Zweite tiba tepat di saat Dagon dikalahkan. Ia mengatur nafasnya berjalan mendekat seraya merapal mantra.

The beginning is word, word is God
Thou, sawest, and behold a great power
Thou art the spin of this gear
Which move the wheel of time in all universe
Time for anymatter under heaven
Time to be born and die


Cahaya lingkaran sihir mulai terbentuk perlahan di sekitar tubuh Kuro. pilar-pilar cahaya mulai menghalangi pergerakan Drakenfir.

                                                                                                                                                                                                                                                                                                                                                                                                        

My soul is Thine
And so is my bone
The key which set the time in motion
The sun and the moon switching



Perban di tangan kiri Zweite terbuka, segel yang hampir sama dengan milik Kuro bersinar. Lingkarang sihir semakin melebar.


I deserve the power of my body
Thee power, God of tme

Break the rotation and seal the time

[Time Cracker]


Sebuah pengendalian waktu diaktifkan. Lingkaran sihir secara penuh mengekang Drakenfir yang masih meronta-ronta. Muncullah sesosol yang berwujud lelaki gagah dengah tubuh kekar membawa seruling, berpenampilan seperti tokoh-tokoh dalam pewayangan, kakinya adalah kaki burung, Kinnara.

Makhluk itu membawa seruling, lalu ia pun mulai memainkannnya. Lantunan melodi membekukan Drakenfir seketika. Percepatan waktu dimulai.
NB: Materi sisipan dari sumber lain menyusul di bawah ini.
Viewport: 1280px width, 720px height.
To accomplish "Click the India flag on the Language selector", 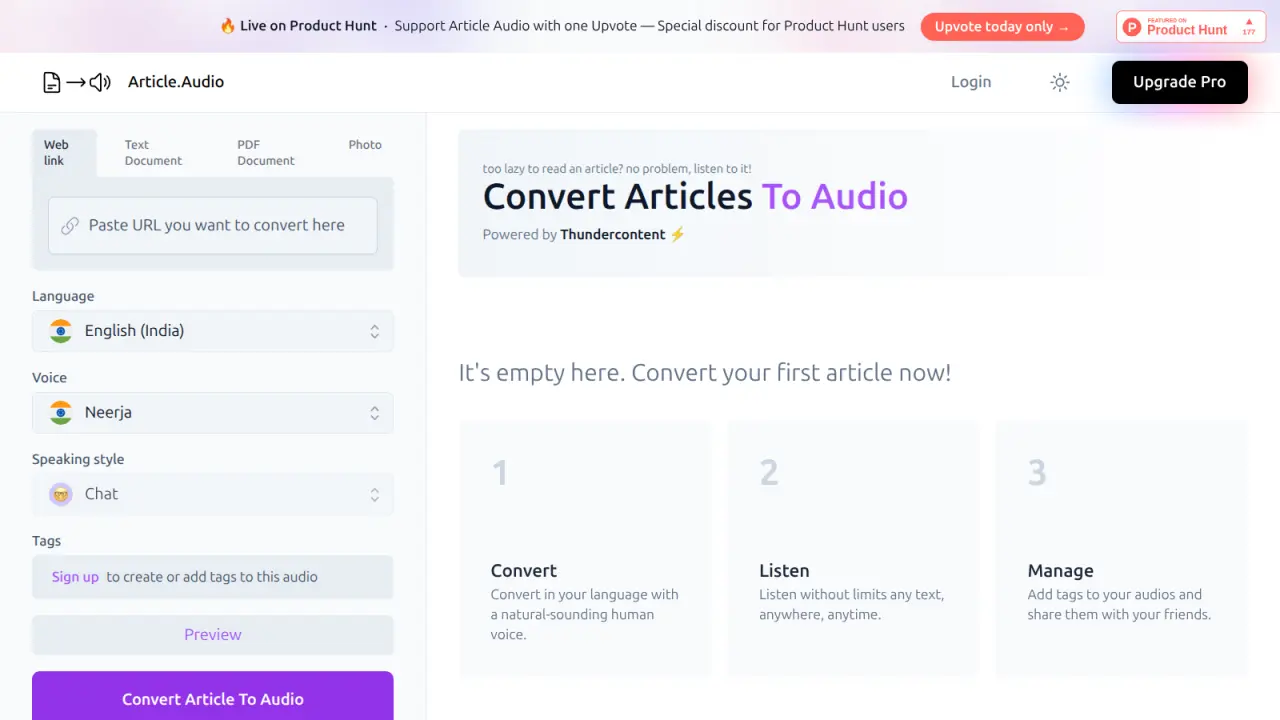I will [x=61, y=331].
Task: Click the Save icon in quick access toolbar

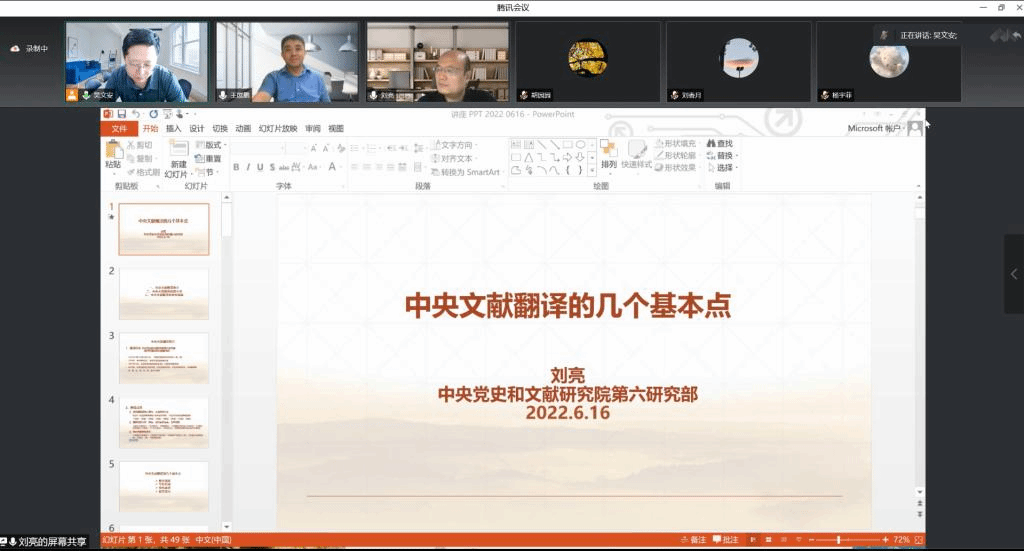Action: pyautogui.click(x=122, y=115)
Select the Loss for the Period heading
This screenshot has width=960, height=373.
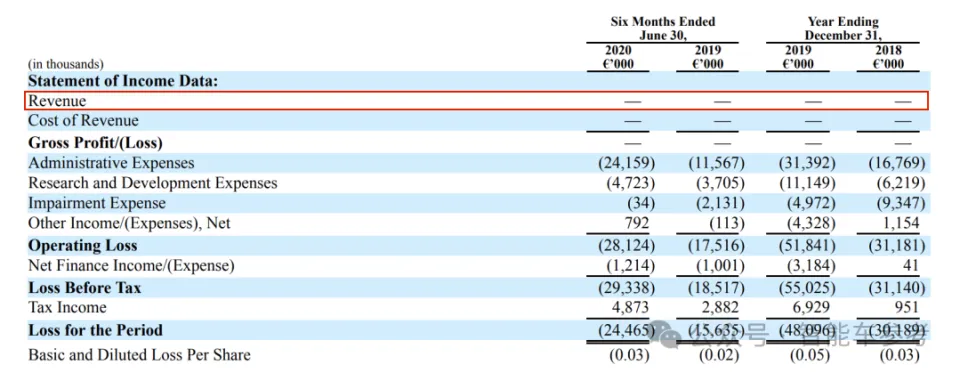(x=96, y=330)
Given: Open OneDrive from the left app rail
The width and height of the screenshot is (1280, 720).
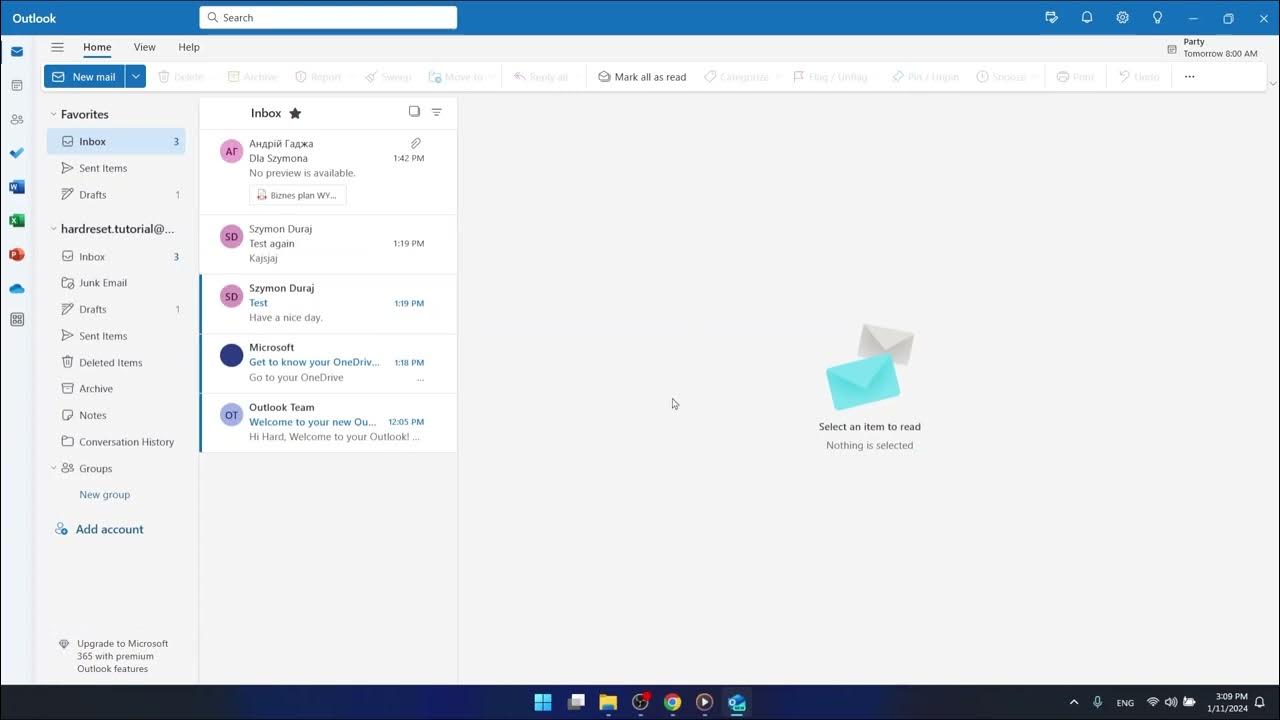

Proses regenari segel rinnetensei yang seharusnya memakan waktu satu jam untuk pulih kembali, bisa dipercepat hingga hanya perlu lima menit saja. Setelah rinnetensei beregernasi secara sempurna. Drakenfir kembali terhisap ke dalam tubuh Kuro. Bekas tusukan yang ada pada dada Kuro juga menghilang.

Satu yang Zweite harapkan. Semoga Kuro bisa tersadar kembali atau ia akan...

"Akhirnya aku bebas. Khukhukhu." Kuro mulai bangkit.

"Tidak!" Zweite langsung membelalakkan mata. Hal yang ia takutkan benar-benar terjadi. "Aku tidak suka mimpi buruk ini,"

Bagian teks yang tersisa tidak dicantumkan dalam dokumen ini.